Grassroots



Time is our Only Asset

This guy was as game as they come. As we arced towards the runway in a curving approach, everything was against him. A gusty crosswind boiled across the runway making it nearly impossible to hold the right arc. The desert heat would alternattely suck him down, then spit him back up on the tip of a thermal forcing him to make a correction in the other direction.

The elements wouldn't leave him alone. Still he fought to put the airplane right on the numbers. The slip was a little un-even. He was having trouble visualizing centerline and he'd alternate between being too far left and too far right. But "...too far..." was a matter of maybe three feet. Five at most. Most pilots would have been happy to come even that close in those conditions.

He was out there trying to do something many pilots would hate. It was too much work. Too humbling. Too hot. And to some, too dangerous. But he wouldn't give up and, as we went round and round the pattern, richochetting off the runway like a well-thrown stone skimming a glassy pond, he was determined to get it right. He wouldn't let that cantankerous little biplane get the best of him.

He didn't have to be doing this. He had plenty of money. He was successful. He had made his mark. This was a totally unnecessary masochistic endeavor. He could have been satisfied to drone around in a nice new Baron. But, it wasn't enough.

Other than a couple of bemused tower controllers, no one was watching us. No one was judging him. There was no one out there he had to impress. There was only one person he felt he had to satisfy: himself.

He had set a goal and being able to handle the airplane in any situation and in any kind of wind was one of those goals. If I didn't know his background, I'd say he was a driven individual. A little obessive. Extremely determined.

Yes, that was it. He was determined. Damned determined!

He was determined to live his life by cheating his death. And he knew the race was going to be close, although it had nothing to do with the airplane.

Cancer was slowly eating him away and it was probably going to win. But, he wasn't going to let it cut his life short. He had too many things left to do. To learn. To live.

Cancer, that cruel joke of runaway growth which nature plays on so many of us, was going to shorten the number of years he had left to live. But, it wasn't going to shorten his life. His plan was obvious: He would do and be those things he had always held up as being worthwhile and unobtainable. In so doing, when the end came, he'd be so far ahead of death, he could turn and look at the years behind him and see them as a completed lifetime. A short liftime, but a complete one.

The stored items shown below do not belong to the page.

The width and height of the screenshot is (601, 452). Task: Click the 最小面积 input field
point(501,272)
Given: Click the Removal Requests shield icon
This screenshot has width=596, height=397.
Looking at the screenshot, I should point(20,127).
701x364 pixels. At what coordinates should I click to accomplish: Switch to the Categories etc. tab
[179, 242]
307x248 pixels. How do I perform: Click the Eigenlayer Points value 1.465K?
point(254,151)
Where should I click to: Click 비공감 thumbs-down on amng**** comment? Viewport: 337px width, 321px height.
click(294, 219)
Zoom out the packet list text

He wasn't lamenting what he wouldn't do or see in the future. He wasn't concerned in the slightest with what wouldn't be. He was concerned only with checking items off that list of achievements he felt would make a satisfactory life. His focus was on what he had done and what he could do, not what wouldn't be done.

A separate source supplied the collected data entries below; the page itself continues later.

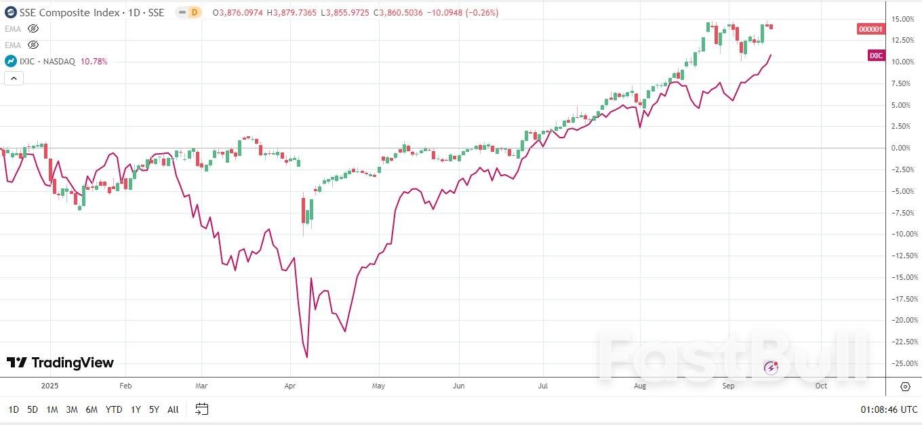The height and width of the screenshot is (425, 922).
Task: Open chart settings gear in bottom-right corner
Action: tap(905, 386)
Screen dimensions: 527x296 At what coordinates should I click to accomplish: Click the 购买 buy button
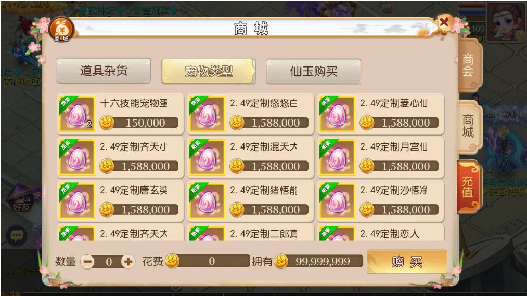tap(407, 262)
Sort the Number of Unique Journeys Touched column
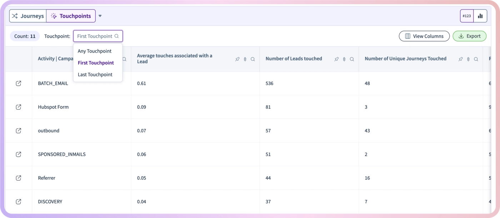 [468, 59]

I had to admire the man. How could I not? He could carry on a conversation about the technical aspects of the disease as casually as if he was discussing the problems of keeping a battery charged. Or changing the brakes on his car. It was a problem. A technical problem that was attacking the machine in which he lived, his body, but that's all it was. A problem. As with all problems, it had edges and somewhere out there, it had finite limits. That, however, is the cruelest part of nature's joke: It doesn't let you know where those limits lay. He could have ten years. He could have two. He didn't know. And he didn't care.

To him, the exact amount of time left made no difference. The vague nature of his future only meant he could let no time pass without it being invested in one of those many endeavors he judged as being necessary ingredients for a full life. He wasn't looking at his watch because when you're running as fast as you can, it makes no difference what time it is. Wide open is wide open.

I learned so much just being around him, I felt as if I should be paying him, rather than the other way around. I was passing on my paltry experiences in cheating gravity. He was passing on enormous information and energy about cheating death and living life.

Like everyone else, he prob ably had unresolved issues about his impending demise, but they weren't visible from the outside. As far as that goes, there may be no unresolved issues for him. Maybe that's the reason he appeared so in control of a life that was being taken away from him by tiny bits of his body that were out of control. He had faced the problem, placed its logical consequences against the background of his life, and made the bad dovetail with the good until everything averaged out.

He eventually hammered the airplane into line. The approaches weren't perfect. Neither were the landings. But each was better than the last. And he could have been proud of any of them.

As we parted at the end of the week, I could see his pride. He felt as if he had made solid progress. And he had. He knew he was a better man than when he came, even though during that time a little more of him had silently died. He didn't seem to care about that. The only thing which mattered was that he had accomplished his goal. He had made himself a better pilot. And that made his life, regardless of how long or how short it may be, fuller and richer.

There's a lesson to be learned here and I hope I've learned it. It has to do with the value of time and how we must invest each moment wisely for the maximum personal return. It's a lesson that's never too late to be learned.